It also made one reflect on a further irony: that with so many vehicles lying about unused, not a single one of them was available to give poor liberated Dexter a lift. It didn’t seem fair. But of course, nothing in life ever is fair, outside of a few old-fashioned board games.

Ah, well. Freedom is a two-edged sword, for it carries with it the terrible burden of Self-Reliance. And I now knew, from hard-earned experience, that my spirit yearned to breathe free air, and I should be willing to pay the price.

And I was. But in truth, if paying the price meant walking home, I would rather have put Freedom on a credit card.

So I stood there blinking in the bright sunlight and wishing I had sunglasses. And my car. And what the hell, a Cuban sandwich and an Iron Beer. And I had been standing there for a good three minutes before I became aware of a horn beeping nearby, at regular intervals. The sound came from my right. Out of no more than idle curiosity, I glanced that way.

Some fifty feet away, the car-crammed driveway bent right. Just beyond that, on the far side of the tall chain-link fence, there was a big vacant lot, also overflowing with cars.
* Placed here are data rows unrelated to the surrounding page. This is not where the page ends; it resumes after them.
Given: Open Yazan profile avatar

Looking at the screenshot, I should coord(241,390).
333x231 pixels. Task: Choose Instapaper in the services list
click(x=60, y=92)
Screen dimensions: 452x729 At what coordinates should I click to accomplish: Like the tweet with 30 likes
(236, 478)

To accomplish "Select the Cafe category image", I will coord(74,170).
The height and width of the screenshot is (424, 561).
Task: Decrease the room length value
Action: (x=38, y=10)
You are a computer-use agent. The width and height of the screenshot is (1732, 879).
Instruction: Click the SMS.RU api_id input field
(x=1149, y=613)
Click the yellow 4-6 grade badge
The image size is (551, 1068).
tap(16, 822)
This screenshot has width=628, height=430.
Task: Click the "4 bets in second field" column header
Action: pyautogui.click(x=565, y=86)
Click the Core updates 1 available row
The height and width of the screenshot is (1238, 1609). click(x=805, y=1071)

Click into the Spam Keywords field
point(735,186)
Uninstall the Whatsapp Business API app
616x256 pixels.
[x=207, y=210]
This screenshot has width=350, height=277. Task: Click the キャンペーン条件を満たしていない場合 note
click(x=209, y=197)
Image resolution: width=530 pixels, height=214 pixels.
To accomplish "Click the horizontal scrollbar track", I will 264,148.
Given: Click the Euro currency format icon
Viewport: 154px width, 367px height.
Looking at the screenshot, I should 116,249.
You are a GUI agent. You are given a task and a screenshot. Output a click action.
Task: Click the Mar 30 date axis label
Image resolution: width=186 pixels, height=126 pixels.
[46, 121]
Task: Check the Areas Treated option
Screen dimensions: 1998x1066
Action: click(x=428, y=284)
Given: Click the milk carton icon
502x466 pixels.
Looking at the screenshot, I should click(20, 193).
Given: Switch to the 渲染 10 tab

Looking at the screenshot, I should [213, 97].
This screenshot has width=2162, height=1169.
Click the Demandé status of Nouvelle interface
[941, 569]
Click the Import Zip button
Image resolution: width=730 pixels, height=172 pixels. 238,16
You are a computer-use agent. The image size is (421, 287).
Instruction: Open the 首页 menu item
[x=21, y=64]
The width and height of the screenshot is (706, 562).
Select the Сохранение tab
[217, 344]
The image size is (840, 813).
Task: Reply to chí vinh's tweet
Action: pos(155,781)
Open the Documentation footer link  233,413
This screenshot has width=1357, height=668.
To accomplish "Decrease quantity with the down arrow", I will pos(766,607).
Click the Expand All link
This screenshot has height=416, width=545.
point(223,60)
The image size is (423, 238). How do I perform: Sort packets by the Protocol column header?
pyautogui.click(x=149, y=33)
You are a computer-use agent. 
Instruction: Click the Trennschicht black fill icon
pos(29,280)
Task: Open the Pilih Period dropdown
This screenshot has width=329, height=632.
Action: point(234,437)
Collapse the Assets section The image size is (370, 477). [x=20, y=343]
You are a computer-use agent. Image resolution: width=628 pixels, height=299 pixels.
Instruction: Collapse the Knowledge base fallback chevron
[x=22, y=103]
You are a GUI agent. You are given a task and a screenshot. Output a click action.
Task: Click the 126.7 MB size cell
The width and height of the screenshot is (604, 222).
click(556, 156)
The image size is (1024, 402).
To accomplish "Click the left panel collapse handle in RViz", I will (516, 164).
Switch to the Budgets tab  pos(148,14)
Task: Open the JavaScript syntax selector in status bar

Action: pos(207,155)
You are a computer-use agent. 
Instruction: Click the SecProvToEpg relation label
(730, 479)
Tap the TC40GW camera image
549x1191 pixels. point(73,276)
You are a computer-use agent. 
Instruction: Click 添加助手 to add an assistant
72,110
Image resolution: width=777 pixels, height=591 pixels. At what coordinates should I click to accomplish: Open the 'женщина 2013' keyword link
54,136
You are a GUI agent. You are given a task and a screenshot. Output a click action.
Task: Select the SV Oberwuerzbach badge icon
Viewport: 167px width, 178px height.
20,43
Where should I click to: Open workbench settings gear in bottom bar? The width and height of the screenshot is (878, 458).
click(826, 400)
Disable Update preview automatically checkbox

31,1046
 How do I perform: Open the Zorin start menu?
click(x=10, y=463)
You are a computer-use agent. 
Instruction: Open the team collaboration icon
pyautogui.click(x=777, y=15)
Standing half-hidden by the open door of one of those cars, one arm reaching in to sound the horn, stood a man in resort clothing, baseball cap, and large wraparound sunglasses. He raised a hand and waved, beeped the horn once more, and as I realized with a start that he was waving at me, I also realized who he was, in spite of his outlandish Tourist costume. It was my brother, Brian.

The laws of our Universe are not terribly lenient when it comes to unbelievable coincidence. Seeing Brian here, so soon after he had sent me a Get Out of Jail Free card in the person of Mr. Frank Kraunauer, could not possibly be random chance. And so it was with almost no pause at all that I deduced that Brian had come to get me, and that I should take advantage of his presence. I therefore strode briskly over to the fence that separated his car from the detention center.

Brian watched me walk toward him, his terrible fake smile almost too dazzling to bear in the bright daylight. When I was ten feet away he lifted a hand and pointed to my right. “There’s a hole in the fence,” he said. He jabbed his index finger. “Right over there.”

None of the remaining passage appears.